Senhores... vocês me chamam de bandido, arruaceiro e feiticeiro
Hipócritas... nem respeitam minha raça... minha cultura de sangue
Minhas lutas e minhas glórias... minha história
Vocês vos sabem que desde 1830 que fui alforriado... e tive a plena consciência
De lutar pelos meus irmãos sofridos...
Tanto sangue, desgraça e dor...
Bacalhau, pelourinho... julguem-me por tudo isso
Escravos negros até nas igrejas...
Fomos nós meu Senhor quem construiu o Brasil
Arrancamos o ouro de Minas para a Metrópole pagar sua dívida com a Inglaterra
Fomos para os canaviais, praças e pecuárias
Construímos praças, sobrados, templos e pescamos para Vossas Senhorias
Fomos mortos n`alma e tratados como bichos
Sem valor... somente com a dor
Agora amigos da onça... queremos mais espaços
Por isso estamos aqui na Balaiada do Maranhão
Estou à frente de inúmeros negros... a cada dia chega mais gente, mais guerreiros
A cada momento estamos mais otimistas
Mas sei que vou ser assassinado da maneira mais hedionda e vergonhosa
Também sei que vos não escreverão minha história como ela é
Vão tentar dizer às futuras gerações de que eu fui um bandido subversivo
Vão dizer que não lutei... e sim que matei, o branco não fez nada... é santo
Vocês querem minha cabeça e meu fim
Para assim finalizar esses anseios em busca da liberdade dos povos
Em busca da república, em busca da democracia e dos direitos humanos
Sabemos meus amigos que existe um feito notável
De que somente os mais abastados usufruem do direito de ler e escrever
Por isso vamos lá... vamos conhecer para se libertar!
Já estou sabendo que Raimundo e Francisco foram pegos
Mas nós NEGROS... somos os últimos a cair...
Não vamos nos entregar....
Tragam minha roupa! Já são 15 de Janeiro de 1841... três anos de lutas incansáveis
Avante... meus irmãos! Lutemos contra a escravidão e contra todo sistema...

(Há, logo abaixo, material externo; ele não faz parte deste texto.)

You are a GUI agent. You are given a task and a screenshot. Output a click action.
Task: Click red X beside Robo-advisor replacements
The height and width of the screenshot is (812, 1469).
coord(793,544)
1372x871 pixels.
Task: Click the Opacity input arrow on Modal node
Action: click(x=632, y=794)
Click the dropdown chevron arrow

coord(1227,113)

A insurreição ainda não terminou... O Raimundo se rendeu e
Nós sabemos que os brancos quilombolas querem a anistia
Mas o movimento vai continuar forte e intacto
Palavras para os legalistas... vocês não lembram?
Ou simplesmente fingem que não lembra que foram mais de 18 milhões
De africanos arrancados das terras de meus pais e avós
Para a diáspora no mundo
Ouçam minha voz... e libertem suas rebeldias
A escravidão é invenção de branco
É algo antigo... desde os tempos da Bíblia
Pois o poeta branco há de anunciar de que
“Hagar nem o leite do pranto tem que dá à Ismael”
Zumbi foi assassinado e Toussaint L ` Ouverture libertou o Haiti
Com idéias iluministas da Europa... dos sabidos brancos
Olhe companheiros... foram tantas lutas e batalhas
Perdas e vitórias...
As leis: Eusébio de Queirós, Ventre Livre... com certeza haverão de vir outras
Ontem a noite sonhei com a do “Saxagenário e uma certa Áurea de 1888”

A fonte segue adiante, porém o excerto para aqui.